I'm not sure if I'm getting this right, but it looks like you want to store all the phrases from 'First2' (in say a variable s), and have a column 'Clauses' that is the remainder of the string after any match with any of the phrases contained in s.

There's probably a more efficient method, but a here's hacky way to do this with regular expressions:

# build the capturing string
s = '(' + '|'.join(df.First2[df.First2 != ''].values + '.*') + ')'
# use the pandas Series.str method to extract, and assign to new column
df['Clauses'] = df.Sentence.str.extract(s, expand = False)
Ken Wei
  • 3,020
  • 1
  • 10
  • 30
  • I would like to have a column `Clauses` that contains the sentence segments that begin with the First2 words, all the way to the end of the sentence. The segment needs to include the First2 words also. I have updated the comments in the code to hopefully make this more clear. – twhale Apr 30 '18 at 09:51
  • I think what your answer does is select any sentence segment that contains the words in `First2`, leaving the words themselves out. But I want them in and also, I want the selection to be case sensitive. So if `First2` is in lowercase, only segments should be selected in which the words are lowercase. – twhale Apr 30 '18 at 09:58
  • Have you actually tried running the code in my answer? – Ken Wei May 01 '18 at 04:43
  • Yes of course. But it did not give the desired result.
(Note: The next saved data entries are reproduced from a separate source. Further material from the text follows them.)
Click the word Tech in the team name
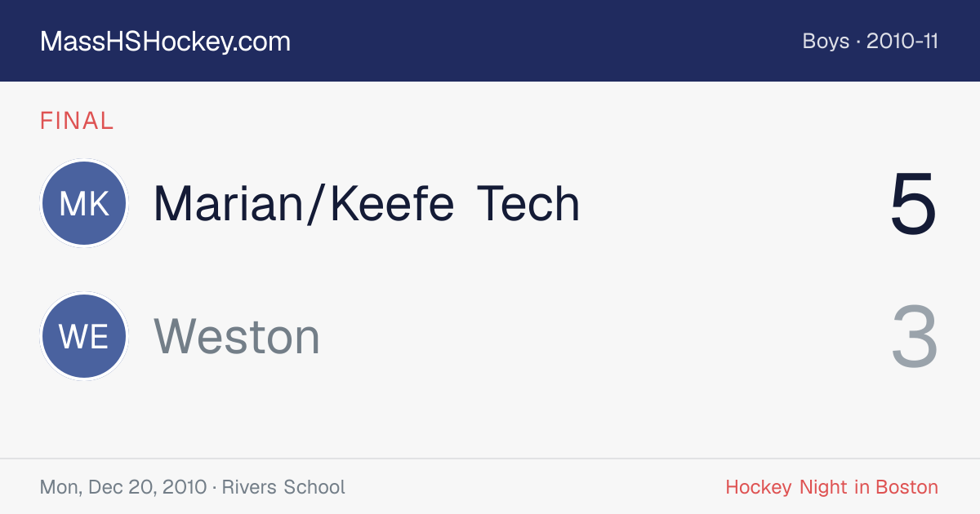Viewport: 980px width, 514px height. [x=528, y=204]
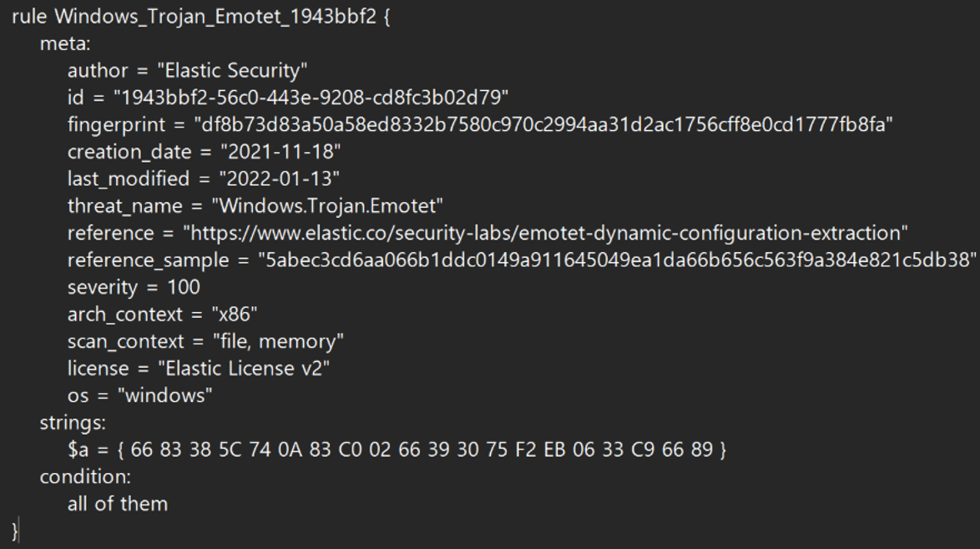Click the reference_sample hash string

coord(618,260)
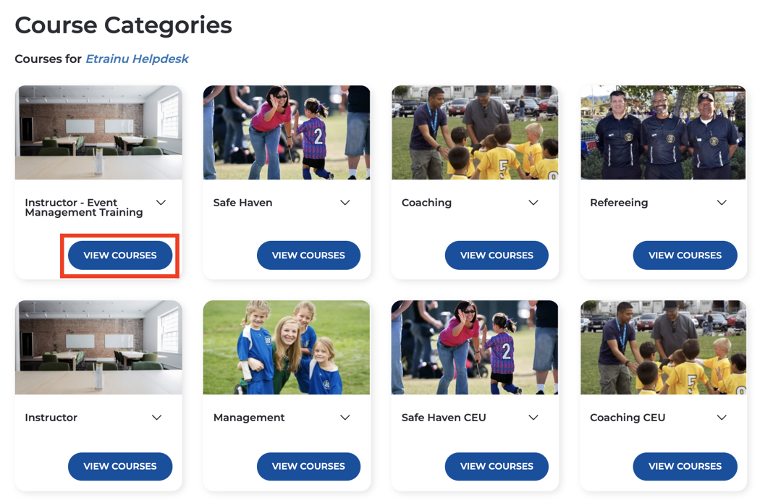View courses for Instructor - Event Management Training

[x=120, y=255]
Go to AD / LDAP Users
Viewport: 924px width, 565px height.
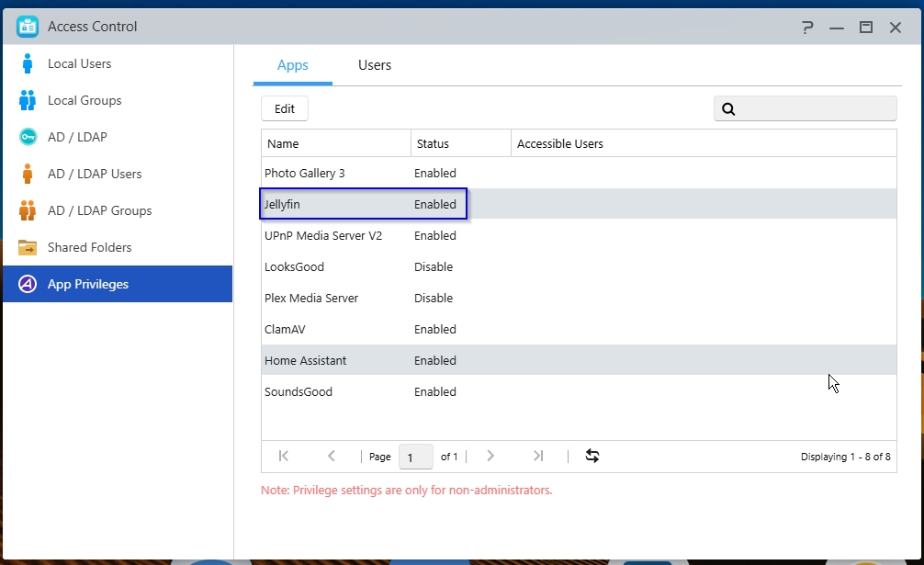point(95,175)

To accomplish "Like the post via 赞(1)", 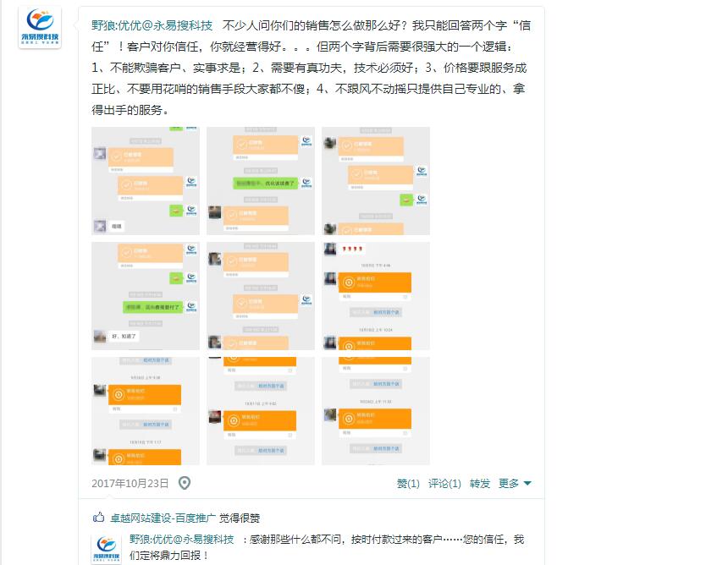I will (x=408, y=483).
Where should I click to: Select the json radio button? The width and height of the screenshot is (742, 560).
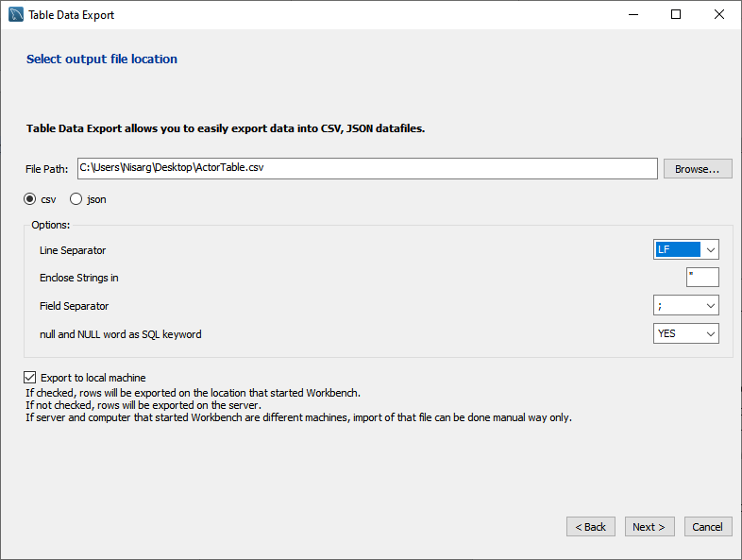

I have posted the solution below. There was a mistake in my original code. – twhale May 01 '18 at 04:48
0

This code answers my question:

import pandas as pd    
a = df1['Sentence']
b = df2['First2'] 

def func(r):
    for i in b:
        if i in r:
            q = r[r.index(i):]
            return q
    return ''

df['Segments'] = a.apply(func)

It was pointed out by Daming Lu here: How to select sub-strings based on the presence of word pairs? Python Hope this helps others.

twhale
  • 725
  • 2
  • 9
  • 25